● What you should do:
Search the entries for the word "progress" and pull out each line that has it.

━━━

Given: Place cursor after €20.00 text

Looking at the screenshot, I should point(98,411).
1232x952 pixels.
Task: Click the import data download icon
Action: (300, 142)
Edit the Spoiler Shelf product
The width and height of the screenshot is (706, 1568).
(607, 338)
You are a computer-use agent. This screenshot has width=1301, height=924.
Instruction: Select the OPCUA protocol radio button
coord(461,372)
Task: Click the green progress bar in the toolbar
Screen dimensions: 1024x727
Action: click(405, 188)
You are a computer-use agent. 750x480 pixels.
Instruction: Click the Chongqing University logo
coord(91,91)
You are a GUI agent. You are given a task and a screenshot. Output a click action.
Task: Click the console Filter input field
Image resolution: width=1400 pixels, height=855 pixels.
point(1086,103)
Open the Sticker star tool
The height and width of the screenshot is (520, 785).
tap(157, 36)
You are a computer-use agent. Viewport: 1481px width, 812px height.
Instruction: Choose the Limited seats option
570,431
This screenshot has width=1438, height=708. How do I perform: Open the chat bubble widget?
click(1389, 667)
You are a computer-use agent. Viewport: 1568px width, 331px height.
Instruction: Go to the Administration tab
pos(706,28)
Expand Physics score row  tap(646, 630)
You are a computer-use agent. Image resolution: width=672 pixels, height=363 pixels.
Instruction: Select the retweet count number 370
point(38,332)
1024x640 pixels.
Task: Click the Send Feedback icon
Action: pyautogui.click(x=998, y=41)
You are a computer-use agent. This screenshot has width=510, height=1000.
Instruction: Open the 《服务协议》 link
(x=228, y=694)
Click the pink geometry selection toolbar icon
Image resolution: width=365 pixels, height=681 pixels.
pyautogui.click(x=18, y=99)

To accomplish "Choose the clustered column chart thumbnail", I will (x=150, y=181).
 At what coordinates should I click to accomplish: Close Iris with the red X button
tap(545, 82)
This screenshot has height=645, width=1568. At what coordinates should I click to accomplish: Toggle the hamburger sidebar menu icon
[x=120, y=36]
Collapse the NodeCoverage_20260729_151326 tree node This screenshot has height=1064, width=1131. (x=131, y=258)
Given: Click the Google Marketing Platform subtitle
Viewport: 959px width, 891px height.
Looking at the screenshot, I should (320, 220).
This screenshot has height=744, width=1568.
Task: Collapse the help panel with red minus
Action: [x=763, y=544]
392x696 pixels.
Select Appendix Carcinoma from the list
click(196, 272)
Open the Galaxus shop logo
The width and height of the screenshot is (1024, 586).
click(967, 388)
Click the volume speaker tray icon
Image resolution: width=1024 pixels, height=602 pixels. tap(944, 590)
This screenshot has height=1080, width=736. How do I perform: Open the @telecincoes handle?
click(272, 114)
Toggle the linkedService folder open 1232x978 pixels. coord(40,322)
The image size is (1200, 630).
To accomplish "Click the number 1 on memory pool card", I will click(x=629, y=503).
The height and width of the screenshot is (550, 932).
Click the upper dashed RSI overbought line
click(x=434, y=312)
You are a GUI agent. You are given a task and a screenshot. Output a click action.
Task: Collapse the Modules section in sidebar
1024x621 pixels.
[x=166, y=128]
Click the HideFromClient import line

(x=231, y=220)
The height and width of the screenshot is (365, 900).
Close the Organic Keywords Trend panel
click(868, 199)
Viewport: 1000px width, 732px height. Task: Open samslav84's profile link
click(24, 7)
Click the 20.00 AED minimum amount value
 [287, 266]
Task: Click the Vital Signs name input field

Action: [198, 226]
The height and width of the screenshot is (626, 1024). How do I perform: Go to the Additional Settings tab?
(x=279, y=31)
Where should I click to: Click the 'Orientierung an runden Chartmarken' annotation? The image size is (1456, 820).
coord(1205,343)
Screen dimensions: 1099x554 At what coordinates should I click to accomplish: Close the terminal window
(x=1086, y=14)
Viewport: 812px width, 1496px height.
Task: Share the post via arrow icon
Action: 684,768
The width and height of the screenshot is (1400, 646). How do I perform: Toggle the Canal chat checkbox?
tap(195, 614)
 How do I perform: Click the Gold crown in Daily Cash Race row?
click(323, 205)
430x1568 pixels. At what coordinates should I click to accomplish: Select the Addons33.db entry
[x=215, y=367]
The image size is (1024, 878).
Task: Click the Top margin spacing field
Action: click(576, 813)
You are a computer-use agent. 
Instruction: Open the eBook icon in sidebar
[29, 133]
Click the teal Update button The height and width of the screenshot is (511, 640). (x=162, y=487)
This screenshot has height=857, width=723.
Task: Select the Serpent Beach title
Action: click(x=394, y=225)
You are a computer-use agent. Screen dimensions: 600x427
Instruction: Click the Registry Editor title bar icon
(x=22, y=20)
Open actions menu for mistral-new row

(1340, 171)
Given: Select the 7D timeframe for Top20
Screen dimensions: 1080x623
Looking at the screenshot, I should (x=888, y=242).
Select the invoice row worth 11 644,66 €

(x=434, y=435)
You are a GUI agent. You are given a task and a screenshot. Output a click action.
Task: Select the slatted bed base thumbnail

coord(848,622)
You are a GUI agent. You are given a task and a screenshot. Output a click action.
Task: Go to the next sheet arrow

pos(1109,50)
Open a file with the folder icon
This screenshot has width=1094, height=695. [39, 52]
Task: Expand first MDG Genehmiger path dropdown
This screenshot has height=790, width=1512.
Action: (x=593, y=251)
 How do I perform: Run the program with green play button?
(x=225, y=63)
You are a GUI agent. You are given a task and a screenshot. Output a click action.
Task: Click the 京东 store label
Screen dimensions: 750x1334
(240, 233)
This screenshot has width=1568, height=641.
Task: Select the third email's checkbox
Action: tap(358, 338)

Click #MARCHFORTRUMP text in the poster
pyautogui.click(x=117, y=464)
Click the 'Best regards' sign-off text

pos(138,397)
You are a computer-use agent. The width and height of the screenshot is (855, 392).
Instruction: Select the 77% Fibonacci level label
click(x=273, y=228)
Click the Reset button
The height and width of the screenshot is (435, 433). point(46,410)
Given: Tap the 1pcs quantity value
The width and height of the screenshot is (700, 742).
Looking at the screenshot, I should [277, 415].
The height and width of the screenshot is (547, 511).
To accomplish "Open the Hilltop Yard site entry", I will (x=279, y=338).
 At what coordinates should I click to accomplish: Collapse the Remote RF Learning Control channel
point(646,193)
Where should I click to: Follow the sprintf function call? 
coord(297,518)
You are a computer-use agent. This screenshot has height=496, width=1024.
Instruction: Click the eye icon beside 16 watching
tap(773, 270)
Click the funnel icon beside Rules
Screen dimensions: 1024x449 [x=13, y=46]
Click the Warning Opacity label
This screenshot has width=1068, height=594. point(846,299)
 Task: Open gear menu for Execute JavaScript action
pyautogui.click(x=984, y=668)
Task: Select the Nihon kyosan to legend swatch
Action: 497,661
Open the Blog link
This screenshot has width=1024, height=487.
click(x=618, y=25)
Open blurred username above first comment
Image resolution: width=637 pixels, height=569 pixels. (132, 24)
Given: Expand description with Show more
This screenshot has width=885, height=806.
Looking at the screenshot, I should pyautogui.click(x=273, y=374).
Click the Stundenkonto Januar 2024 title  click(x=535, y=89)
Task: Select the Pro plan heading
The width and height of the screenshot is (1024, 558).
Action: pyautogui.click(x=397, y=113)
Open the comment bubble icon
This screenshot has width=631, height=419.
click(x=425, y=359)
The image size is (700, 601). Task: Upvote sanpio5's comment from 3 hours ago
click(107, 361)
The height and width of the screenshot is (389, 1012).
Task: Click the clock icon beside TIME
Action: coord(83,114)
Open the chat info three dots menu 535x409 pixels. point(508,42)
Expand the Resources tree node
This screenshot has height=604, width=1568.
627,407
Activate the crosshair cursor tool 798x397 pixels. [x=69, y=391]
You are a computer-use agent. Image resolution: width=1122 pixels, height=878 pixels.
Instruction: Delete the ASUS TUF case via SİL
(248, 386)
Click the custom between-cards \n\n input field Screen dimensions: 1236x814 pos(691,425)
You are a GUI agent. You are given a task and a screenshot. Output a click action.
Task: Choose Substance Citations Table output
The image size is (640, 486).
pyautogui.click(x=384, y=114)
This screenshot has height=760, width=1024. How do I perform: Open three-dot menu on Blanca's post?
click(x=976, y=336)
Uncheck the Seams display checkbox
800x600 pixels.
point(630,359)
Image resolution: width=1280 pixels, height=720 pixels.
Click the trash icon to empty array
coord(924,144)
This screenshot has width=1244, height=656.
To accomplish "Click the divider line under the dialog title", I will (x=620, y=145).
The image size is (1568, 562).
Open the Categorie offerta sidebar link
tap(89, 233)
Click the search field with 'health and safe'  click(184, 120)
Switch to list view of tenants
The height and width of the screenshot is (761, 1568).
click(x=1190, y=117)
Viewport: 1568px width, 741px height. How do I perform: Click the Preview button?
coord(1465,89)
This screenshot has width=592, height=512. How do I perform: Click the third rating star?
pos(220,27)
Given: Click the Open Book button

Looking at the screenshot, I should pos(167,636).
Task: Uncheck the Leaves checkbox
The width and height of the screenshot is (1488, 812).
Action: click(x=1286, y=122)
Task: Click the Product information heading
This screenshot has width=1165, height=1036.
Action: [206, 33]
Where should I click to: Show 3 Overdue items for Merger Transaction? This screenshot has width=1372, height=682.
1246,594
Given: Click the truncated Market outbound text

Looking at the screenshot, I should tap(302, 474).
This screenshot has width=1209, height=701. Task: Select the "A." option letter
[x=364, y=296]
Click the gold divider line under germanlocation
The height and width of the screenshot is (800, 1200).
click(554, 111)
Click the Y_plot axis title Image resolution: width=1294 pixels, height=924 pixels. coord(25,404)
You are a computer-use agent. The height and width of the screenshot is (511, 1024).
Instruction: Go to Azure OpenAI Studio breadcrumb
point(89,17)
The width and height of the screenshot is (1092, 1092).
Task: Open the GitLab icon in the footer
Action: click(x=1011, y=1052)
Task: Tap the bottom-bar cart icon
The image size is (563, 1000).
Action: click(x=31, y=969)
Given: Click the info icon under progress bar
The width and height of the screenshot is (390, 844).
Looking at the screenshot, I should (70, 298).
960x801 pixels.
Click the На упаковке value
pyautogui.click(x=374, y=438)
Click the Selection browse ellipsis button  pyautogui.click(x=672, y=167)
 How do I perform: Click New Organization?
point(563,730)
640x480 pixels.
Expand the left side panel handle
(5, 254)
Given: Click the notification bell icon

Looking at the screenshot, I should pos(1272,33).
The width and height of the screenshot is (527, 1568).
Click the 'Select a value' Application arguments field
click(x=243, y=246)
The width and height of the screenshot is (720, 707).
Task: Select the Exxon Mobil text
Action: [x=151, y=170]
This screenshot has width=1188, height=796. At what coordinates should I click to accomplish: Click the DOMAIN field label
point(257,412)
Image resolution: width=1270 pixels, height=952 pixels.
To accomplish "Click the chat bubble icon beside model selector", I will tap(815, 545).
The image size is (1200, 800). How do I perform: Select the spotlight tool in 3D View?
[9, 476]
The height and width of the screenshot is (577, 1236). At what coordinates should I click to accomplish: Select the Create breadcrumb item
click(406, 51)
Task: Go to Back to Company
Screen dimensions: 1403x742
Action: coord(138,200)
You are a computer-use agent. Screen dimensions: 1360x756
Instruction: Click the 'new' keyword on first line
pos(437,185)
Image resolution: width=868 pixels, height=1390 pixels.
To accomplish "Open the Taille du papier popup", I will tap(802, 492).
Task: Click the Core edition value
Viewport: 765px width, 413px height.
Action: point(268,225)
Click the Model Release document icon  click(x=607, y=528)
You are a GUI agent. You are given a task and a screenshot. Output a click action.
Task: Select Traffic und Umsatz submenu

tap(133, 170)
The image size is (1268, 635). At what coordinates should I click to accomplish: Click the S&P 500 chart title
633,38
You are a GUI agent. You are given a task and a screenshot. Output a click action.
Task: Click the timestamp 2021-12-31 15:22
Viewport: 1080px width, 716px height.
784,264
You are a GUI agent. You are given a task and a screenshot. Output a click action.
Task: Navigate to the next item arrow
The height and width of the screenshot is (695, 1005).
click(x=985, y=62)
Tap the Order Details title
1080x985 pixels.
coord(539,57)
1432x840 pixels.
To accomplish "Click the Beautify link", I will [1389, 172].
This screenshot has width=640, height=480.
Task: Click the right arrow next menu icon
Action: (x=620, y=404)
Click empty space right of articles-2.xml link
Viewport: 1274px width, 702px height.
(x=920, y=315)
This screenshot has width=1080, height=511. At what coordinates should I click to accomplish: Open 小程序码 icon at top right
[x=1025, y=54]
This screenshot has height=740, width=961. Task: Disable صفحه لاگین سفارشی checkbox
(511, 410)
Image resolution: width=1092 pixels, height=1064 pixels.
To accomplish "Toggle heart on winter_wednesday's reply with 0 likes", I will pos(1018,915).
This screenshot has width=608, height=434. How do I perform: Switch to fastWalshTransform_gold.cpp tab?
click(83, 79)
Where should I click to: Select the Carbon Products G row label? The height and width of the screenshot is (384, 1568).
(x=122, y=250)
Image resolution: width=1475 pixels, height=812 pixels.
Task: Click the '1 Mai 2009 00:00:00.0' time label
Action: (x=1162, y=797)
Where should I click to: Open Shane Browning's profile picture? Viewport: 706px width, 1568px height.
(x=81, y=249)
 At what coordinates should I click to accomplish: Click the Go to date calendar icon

━━━

● Answer area:
Task: Click the green progress bar in the toolbar
Given: Click the info icon under progress bar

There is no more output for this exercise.